1. Get the Body Ready and Mind Focused
The warm-up routine is a great time to get loose, feel confident, and get your mind and body ready to play. It’s also a great way to develop consistency in your pre-game preparation, which leads to consistent golf. The warm-up is not the time to work on your golf swing, try new equipment, or call your broker on the cell phone. A warm up is used to: (1) get loose and physically warm up, (2) focus the mind, (3) instill confidence, and (4) gain a feel for your swing and tune up your touch on the greens. First, loosen up and feel your swing that day. Find a swing cue that’s working and stick with it. Get focused for the opening holes by hitting the clubs you will use on those holes. Lastly, hone your touch on the greens so you can putt your best right out of the gate!
2. Have a Game Plan
A game plan is a strategy you use to attack the golf course. What should it involve? Given the layout and distance of each hole, a player should plan how to play each hole. Decide a head of time what club to hit off the each tee-driver, three-wood, or an iron. Know what area of the fairway is the fat part and what’s the best angle to the pin. Pick your targets ahead of time in the practice round given the usual wind direction. Decide what pins you can shoot for and when to play to the center of the green. Once you make up your mind, stick to your plan.
3. Control Your Reactions
I often see players become rattled when they hit a couple of bad shots. No one likes to hit bad shots, but sometimes it’s a part of golf. The fact that you hit a bad shot or had a bad hole is not “wrong.” The problem starts with how you react to that bad shot or hole. Even the best players in the world don’t expect to hit all shots well. But they are able to let go of bad shots and play on with composure. If you get easily upset and carry that with you, be prepared for the emotional roller coaster. To get off the bogey train, you must first learn to react to errors with coolness and composure.
4. Consistent Routine
A consistent preshot routine has three objectives: (1) instill confidence, (2) focus on the task, and (3) set the conditions to trust your skills during execution. The following are five ingredients of a good preshot routine:
- Make a specific plan for each shot. Decide on a target and type of shot before you step up to address ball.

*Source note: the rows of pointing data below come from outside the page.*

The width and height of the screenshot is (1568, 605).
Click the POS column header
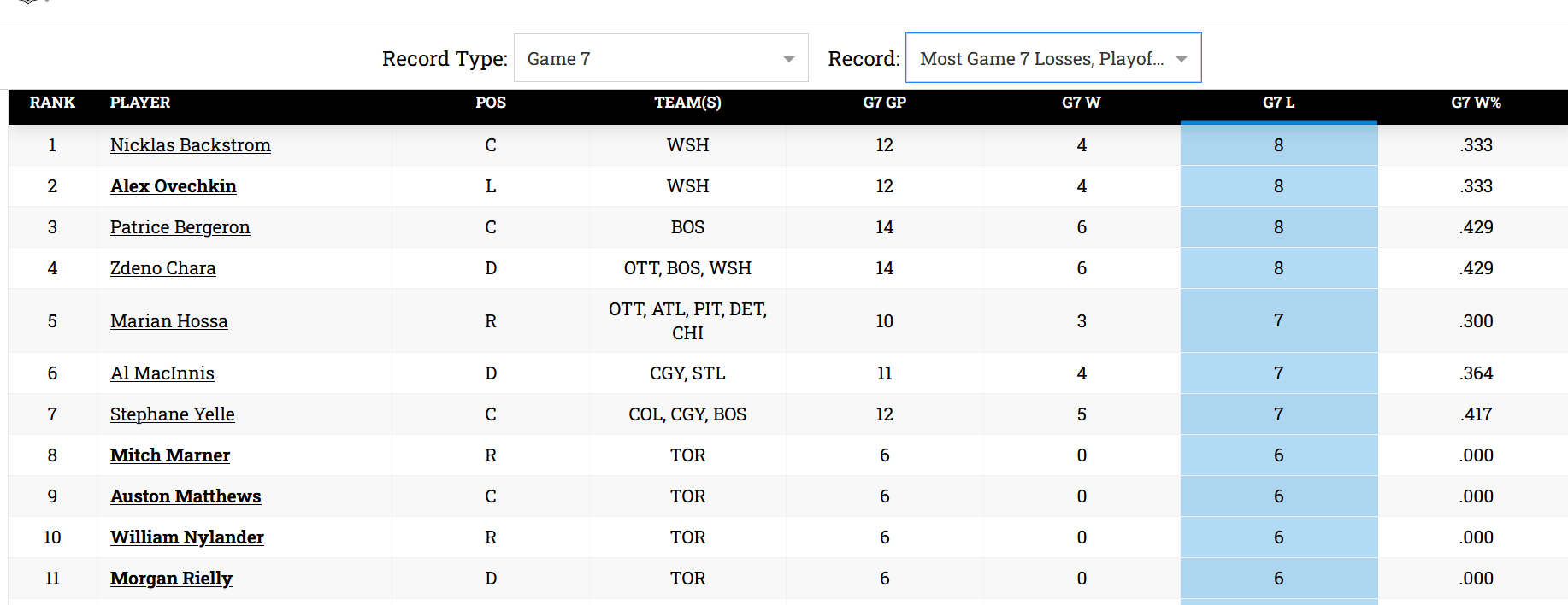(490, 103)
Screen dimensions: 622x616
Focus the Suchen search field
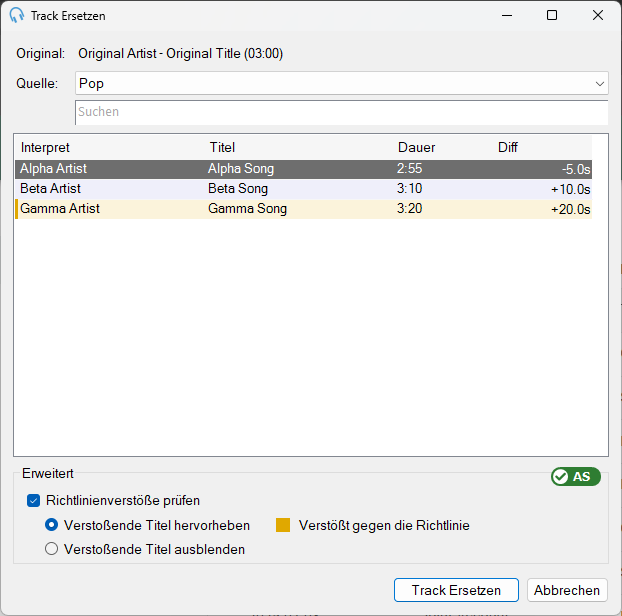(342, 112)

- Program your mind with the same mental image each time-a picture, sensation, or thought of how the shot looks and how you will make it become a reality.
- Rehearse the shot physically and mentally, which should mirror the swing of the actual shot you plan to hit.
- Align and aim consistently. Find a system for addressing the ball the same way each time so you can feel confident in your alignment.
- Use a thought or image as a swing trigger. See the target in your mind or feel a smooth swing, for example. Don’t vary your routine-do the same on every shot.